W meczach sparingowych siła ofensywna była skupiona wokół graczy podkoszowych, wśród których brylowali Marcin Gortat oraz Maciej Lampe. - Uważam, że skład jest bardzo wyrównany. Mamy oczywiście świetnych zawodników podkoszowych - Marcina Gortata, Macieja Lampe, Adama Wójcika, Szymona Szewczyka. Na obwodzie mamy podobnie; jest Krzysztof Szubarga, Łukasz Koszarek, David Logan, Krzysztofa Roszyka i Michała Chylińskiego. Myślę, że ostatni mecz z Hiszpanami pokazał, że jeśli korzystamy z wszystkich zawodników i mają pewność siebie, to nie ma problemów. Chciałem również wspomnieć o Michale Ignerskim, który ostatnio był świetnie dysponowany - powiedział 35-letni obrońca.
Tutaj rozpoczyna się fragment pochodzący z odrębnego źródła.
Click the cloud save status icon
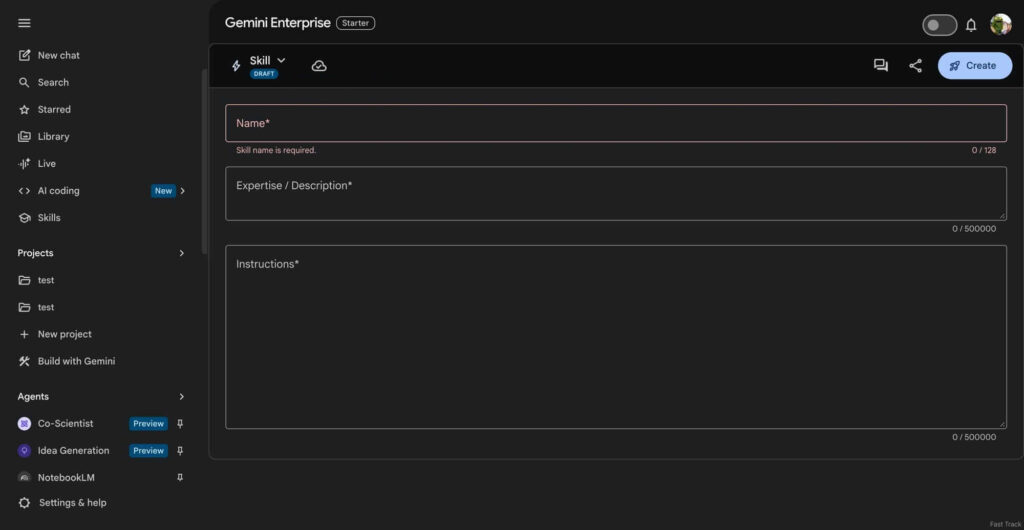 pyautogui.click(x=319, y=66)
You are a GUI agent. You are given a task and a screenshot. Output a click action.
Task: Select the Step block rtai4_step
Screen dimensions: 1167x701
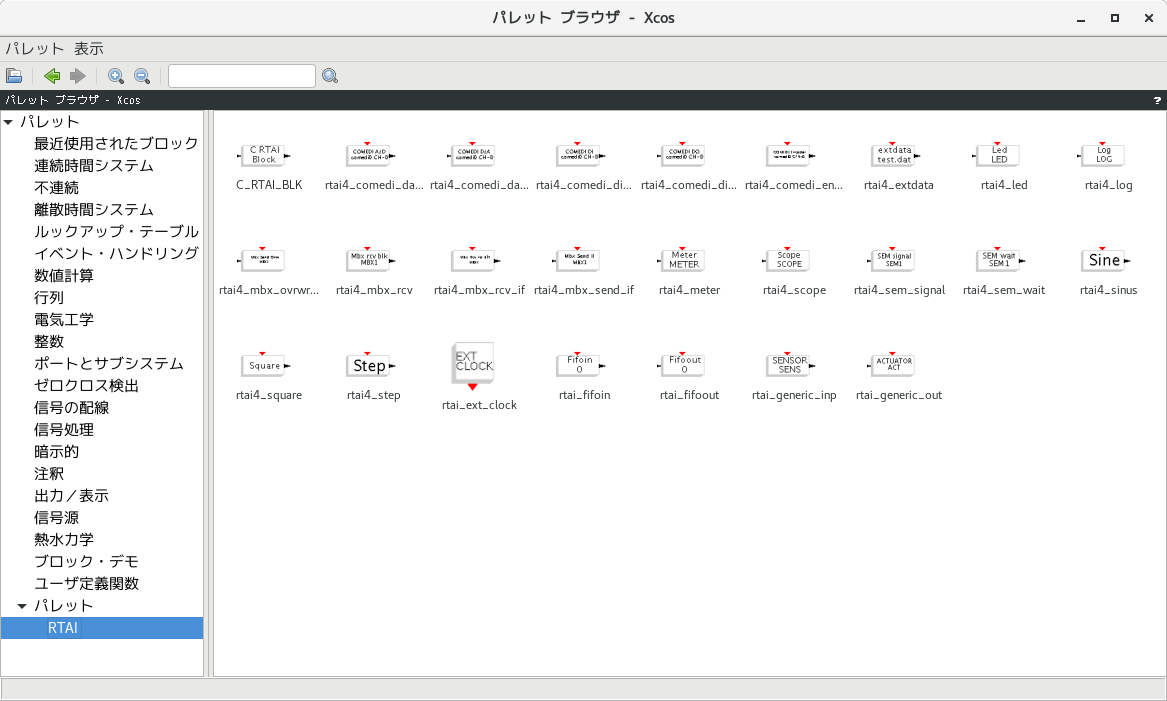(369, 365)
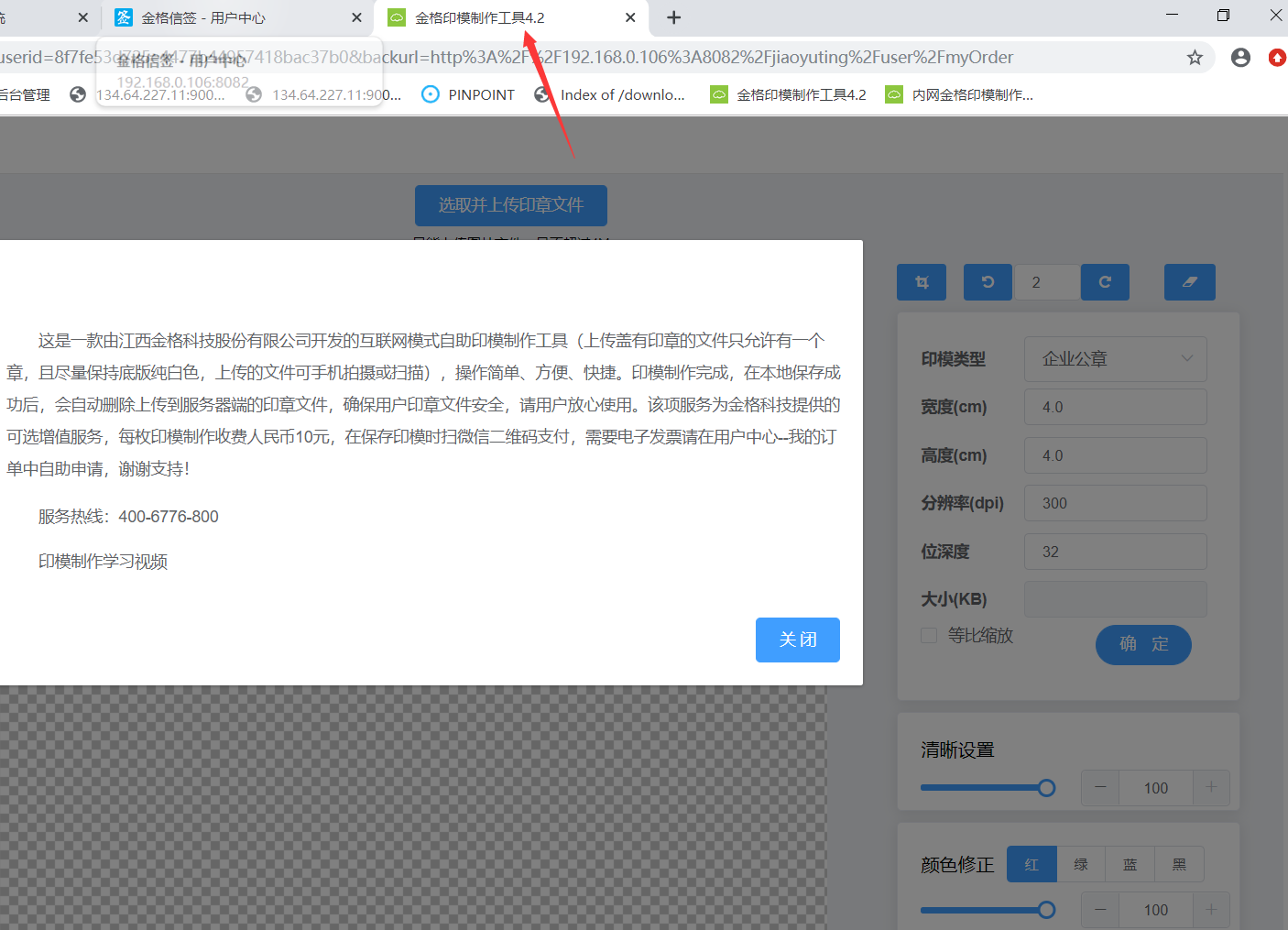This screenshot has width=1288, height=930.
Task: Click the 关闭 button in dialog
Action: point(797,640)
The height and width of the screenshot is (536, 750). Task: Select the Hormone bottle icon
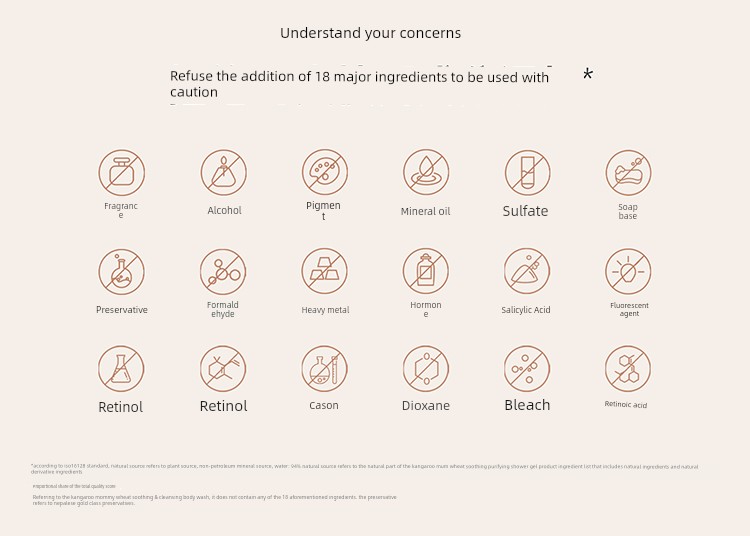point(426,271)
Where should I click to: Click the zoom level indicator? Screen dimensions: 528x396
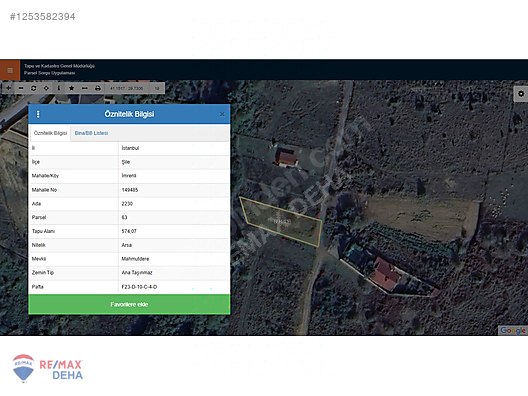coord(157,88)
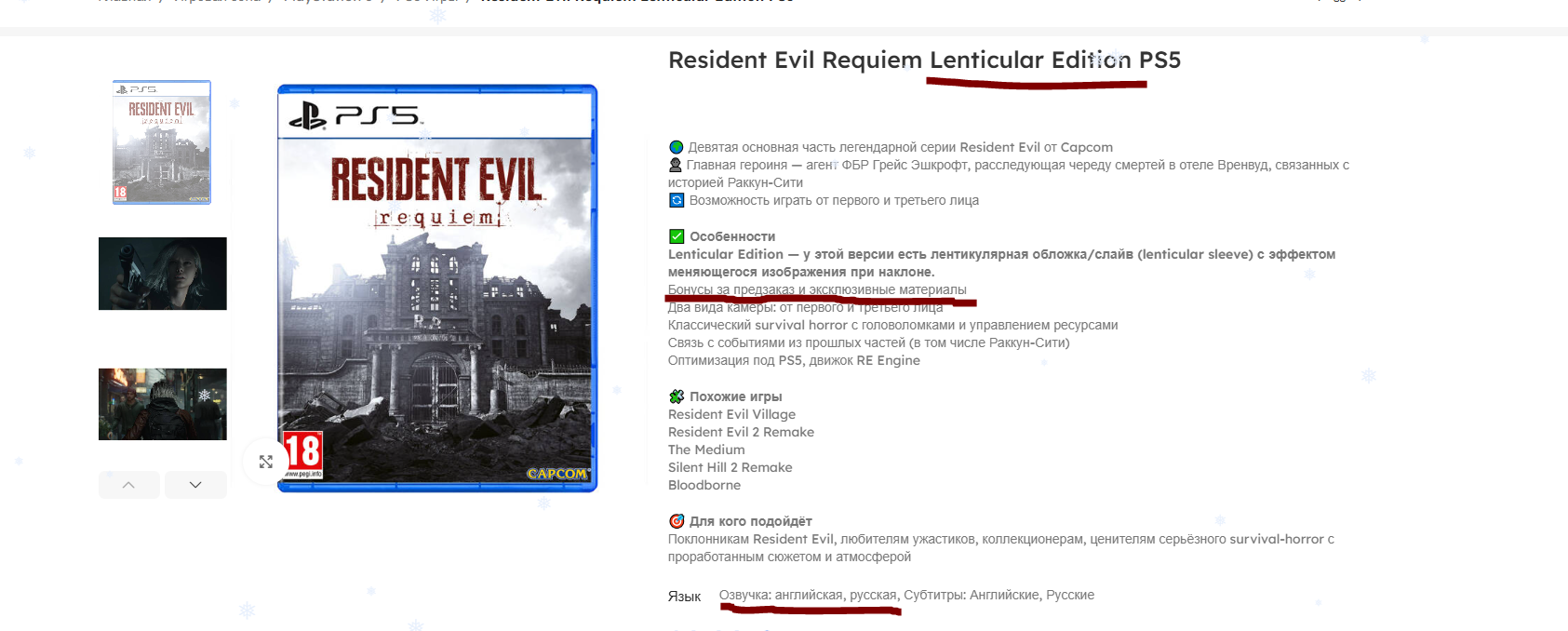
Task: Select the Resident Evil cover art thumbnail
Action: click(162, 142)
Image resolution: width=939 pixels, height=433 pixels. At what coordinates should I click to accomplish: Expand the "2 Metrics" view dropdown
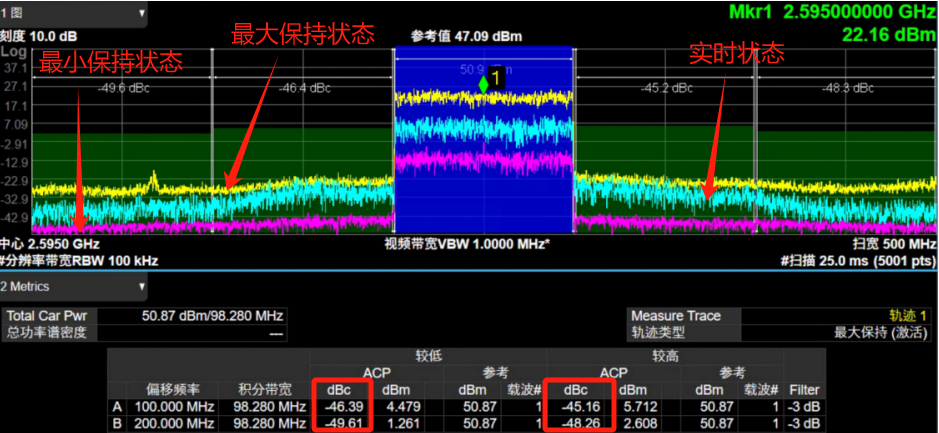(74, 287)

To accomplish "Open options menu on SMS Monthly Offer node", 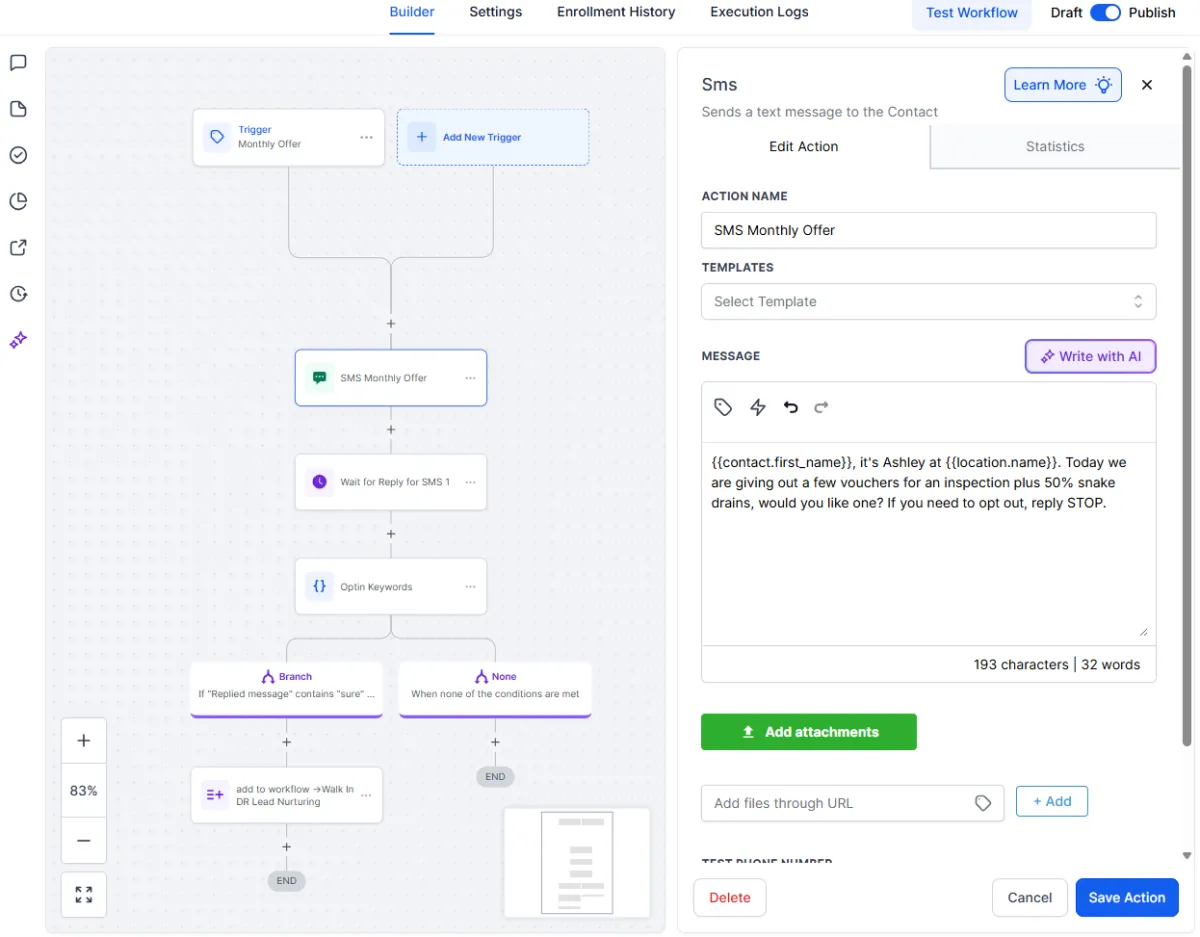I will [x=470, y=377].
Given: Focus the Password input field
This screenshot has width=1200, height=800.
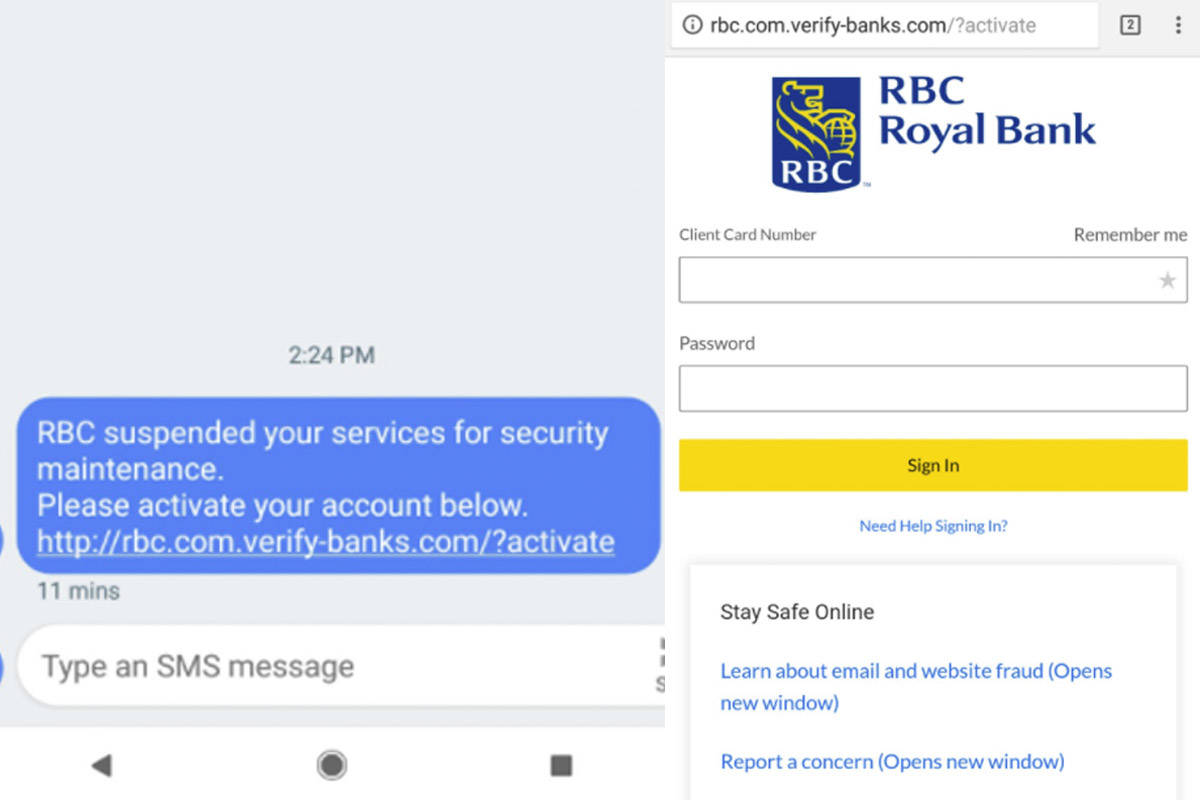Looking at the screenshot, I should (932, 389).
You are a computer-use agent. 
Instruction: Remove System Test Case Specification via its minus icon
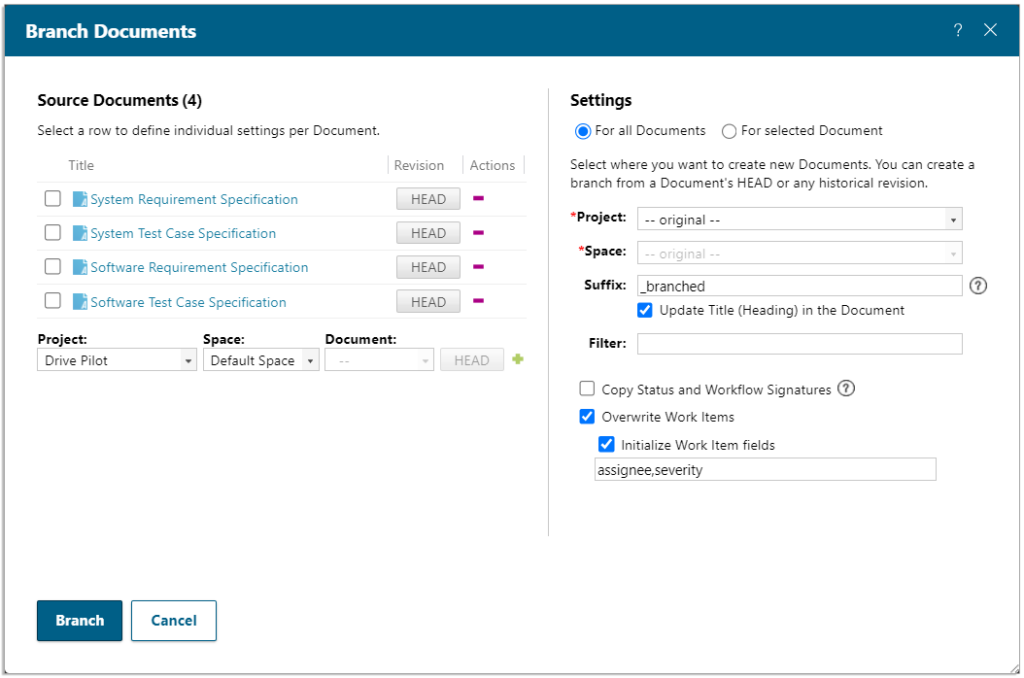478,233
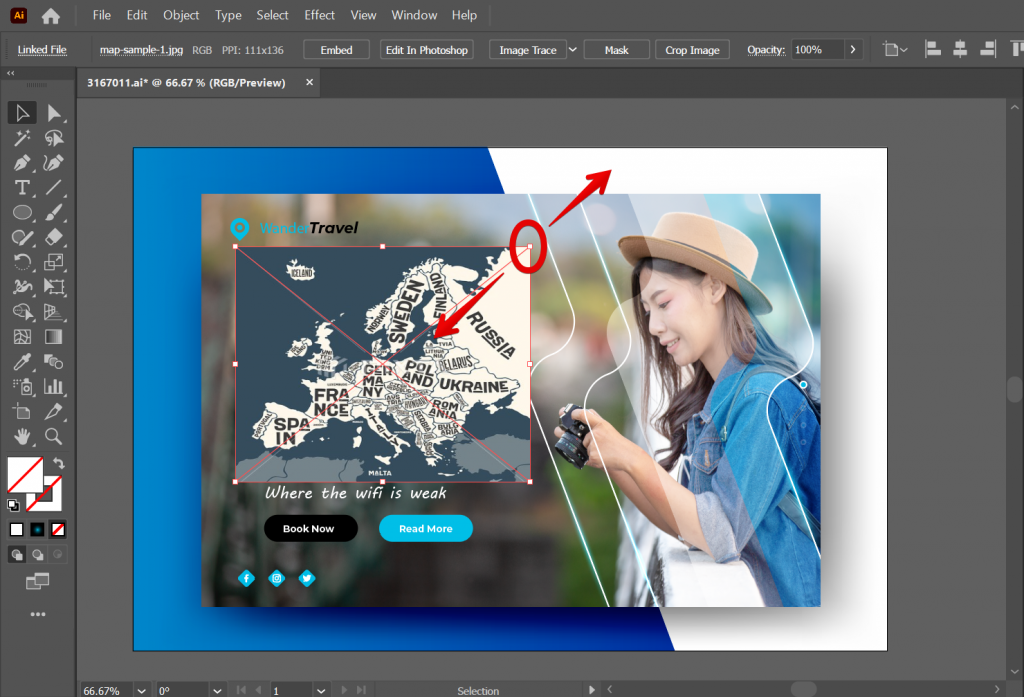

Pluta, pomimo namów Romana Ludwiczuka (prezes PZKosz.), zrezygnował z występów z orzełkiem na piersi. Na skutek tego najsłabiej obsadzona była pozycja nr 2. Jednak kilka tygodni temu obywatelstwo otrzymał jednak David Logan, który w ekipie Katzurina ma przejąć schedę po zawodniku Anwilu Włocławek. - Cały czas uważam, że nie ma ludzi niezastąpionych. Tak jak wspomniałem wcześniej na obwodzie jest Szubarga i Koszarek. Obaj co prawda są typowymi "jedynkami", ale mogą również pełnić rolę rzucającego obrońcy i zdobywać punkty. David Logan ma niesamowite warunki fizyczne - zwinny, skoczny, dobre rzuty za 3, za 2, do tego świetna penetracja. Myślę, że na pewno wiele pomoże. Podobnie Michał Ignerski - jest to "trójka", wysoki zawodnik, dobrze usposobiony ruchowo. Ponadto jest także Chyliński - komentuje mistrz Polski z 2003 i 2004 roku.
Co jest więc najsilniejszą stroną biało-czerwonych? - Najsilniejszą stroną zespołu powinien być właśnie zespół. Nie indywidualne postacie, ale właśnie drużyna, która ma zwyciężać - odpowiada z przekonaniem Pluta. Izraelski szkoleniowiec Polaków znany jest z tego, że lubi grać wąskim składem. - To jest turniej i trzeba korzystać z całego składu, bo na pewno zmęczenie będzie narastać z każdym meczem. I tutaj jest bardzo ważne, aby każdy koszykarz dostał w spotkaniu odpowiednią ilość minut, aby czuł się pewnie. Aby w razie czego mógł pomóc zespołowi od razu. Jeżeli zawodnik będzie grał krótko, i wyjdzie w ważnym momencie, trudno oczekiwać by pomógł - mówi 35-latek.
Czy nasi kadrowicze są w stanie pokonać swoich grupowych rywali i awansować do kolejnej rundy? - Jestem z natury wielkim optymistą. Polska wyjdzie z grupy - zapewnia koszykarz Anwilu Włocławek. W 1997 roku reprezentacja Polski na EuroBaskecie uplasowała się na wysokim, 7. miejscu. Czy podopieczni Muliego Katzurina są w stanie powtórzyć, bądź poprawić ten rezultat? - Dużo będzie zależeć od startu reprezentacji. To jest turniej i wszystko odbędzie się również w głowach odbywać. Jeśli dobrze zaczniemy, od zwycięstwa, i pójdziemy za ciosem to myślę, że wtedy wszyscy się pewnie poczują. Presja opadnie, bo wiadomo - gramy u siebie, więc będzie mnóstwo kibiców. Na pewno ten pierwszy mecz będzie kluczowy zarówno w kwestii mentalnej jak i sportowej - kończy Pluta.